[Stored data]

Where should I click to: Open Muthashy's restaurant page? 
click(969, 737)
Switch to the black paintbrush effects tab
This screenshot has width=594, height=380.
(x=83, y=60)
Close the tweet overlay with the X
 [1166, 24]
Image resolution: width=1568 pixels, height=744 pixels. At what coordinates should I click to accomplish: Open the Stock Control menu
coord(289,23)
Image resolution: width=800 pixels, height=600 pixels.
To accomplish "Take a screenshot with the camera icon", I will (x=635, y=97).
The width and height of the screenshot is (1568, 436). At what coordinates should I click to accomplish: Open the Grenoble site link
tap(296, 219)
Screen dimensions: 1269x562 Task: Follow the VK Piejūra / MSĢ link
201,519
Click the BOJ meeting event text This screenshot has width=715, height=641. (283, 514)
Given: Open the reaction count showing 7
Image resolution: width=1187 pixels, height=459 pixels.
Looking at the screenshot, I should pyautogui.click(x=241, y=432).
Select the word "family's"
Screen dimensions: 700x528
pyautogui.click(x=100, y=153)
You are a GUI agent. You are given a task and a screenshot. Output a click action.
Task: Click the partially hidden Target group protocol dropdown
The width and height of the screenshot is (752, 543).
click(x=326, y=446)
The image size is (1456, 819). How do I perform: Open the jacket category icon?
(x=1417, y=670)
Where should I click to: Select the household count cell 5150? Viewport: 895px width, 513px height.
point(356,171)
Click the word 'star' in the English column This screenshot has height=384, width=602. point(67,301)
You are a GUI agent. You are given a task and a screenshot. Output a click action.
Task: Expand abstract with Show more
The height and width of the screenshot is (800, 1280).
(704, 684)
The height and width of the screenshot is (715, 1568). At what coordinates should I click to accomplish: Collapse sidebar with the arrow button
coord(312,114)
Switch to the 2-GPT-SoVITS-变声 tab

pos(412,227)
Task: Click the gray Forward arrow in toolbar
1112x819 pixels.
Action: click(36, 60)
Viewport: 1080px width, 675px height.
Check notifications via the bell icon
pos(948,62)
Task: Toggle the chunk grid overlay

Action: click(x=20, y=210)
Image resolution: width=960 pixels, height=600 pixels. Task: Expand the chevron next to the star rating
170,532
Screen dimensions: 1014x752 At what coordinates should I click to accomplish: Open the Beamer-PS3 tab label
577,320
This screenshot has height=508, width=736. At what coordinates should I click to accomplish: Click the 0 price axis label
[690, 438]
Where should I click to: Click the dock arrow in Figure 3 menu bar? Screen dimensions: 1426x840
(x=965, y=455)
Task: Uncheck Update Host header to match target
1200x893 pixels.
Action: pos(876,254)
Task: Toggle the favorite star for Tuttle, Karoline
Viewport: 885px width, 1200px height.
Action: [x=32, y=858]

What the exercise asks.
Make sure every record is repeated exactly.

Task solution.
Where should I click to: Open Muthashy's restaurant page? 
click(969, 737)
Switch to the black paintbrush effects tab
This screenshot has width=594, height=380.
(x=83, y=60)
Close the tweet overlay with the X
 [1166, 24]
Image resolution: width=1568 pixels, height=744 pixels. At what coordinates should I click to accomplish: Open the Stock Control menu
coord(289,23)
Image resolution: width=800 pixels, height=600 pixels.
To accomplish "Take a screenshot with the camera icon", I will (x=635, y=97).
The width and height of the screenshot is (1568, 436). At what coordinates should I click to accomplish: Open the Grenoble site link
tap(296, 219)
Screen dimensions: 1269x562 Task: Follow the VK Piejūra / MSĢ link
201,519
Click the BOJ meeting event text This screenshot has width=715, height=641. (283, 514)
Given: Open the reaction count showing 7
Image resolution: width=1187 pixels, height=459 pixels.
Looking at the screenshot, I should pyautogui.click(x=241, y=432).
Select the word "family's"
Screen dimensions: 700x528
pyautogui.click(x=100, y=153)
You are a GUI agent. You are given a task and a screenshot. Output a click action.
Task: Click the partially hidden Target group protocol dropdown
The width and height of the screenshot is (752, 543).
click(x=326, y=446)
The image size is (1456, 819). How do I perform: Open the jacket category icon?
(x=1417, y=670)
Where should I click to: Select the household count cell 5150? Viewport: 895px width, 513px height.
point(356,171)
Click the word 'star' in the English column This screenshot has height=384, width=602. point(67,301)
You are a GUI agent. You are given a task and a screenshot. Output a click action.
Task: Expand abstract with Show more
The height and width of the screenshot is (800, 1280).
(704, 684)
The height and width of the screenshot is (715, 1568). At what coordinates should I click to accomplish: Collapse sidebar with the arrow button
coord(312,114)
Switch to the 2-GPT-SoVITS-变声 tab

pos(412,227)
Task: Click the gray Forward arrow in toolbar
1112x819 pixels.
Action: click(36, 60)
Viewport: 1080px width, 675px height.
Check notifications via the bell icon
pos(948,62)
Task: Toggle the chunk grid overlay

Action: click(x=20, y=210)
Image resolution: width=960 pixels, height=600 pixels. Task: Expand the chevron next to the star rating
170,532
Screen dimensions: 1014x752 At what coordinates should I click to accomplish: Open the Beamer-PS3 tab label
577,320
This screenshot has height=508, width=736. At what coordinates should I click to accomplish: Click the 0 price axis label
[690, 438]
Where should I click to: Click the dock arrow in Figure 3 menu bar? Screen dimensions: 1426x840
(x=965, y=455)
Task: Uncheck Update Host header to match target
1200x893 pixels.
Action: pos(876,254)
Task: Toggle the favorite star for Tuttle, Karoline
Viewport: 885px width, 1200px height.
Action: [x=32, y=858]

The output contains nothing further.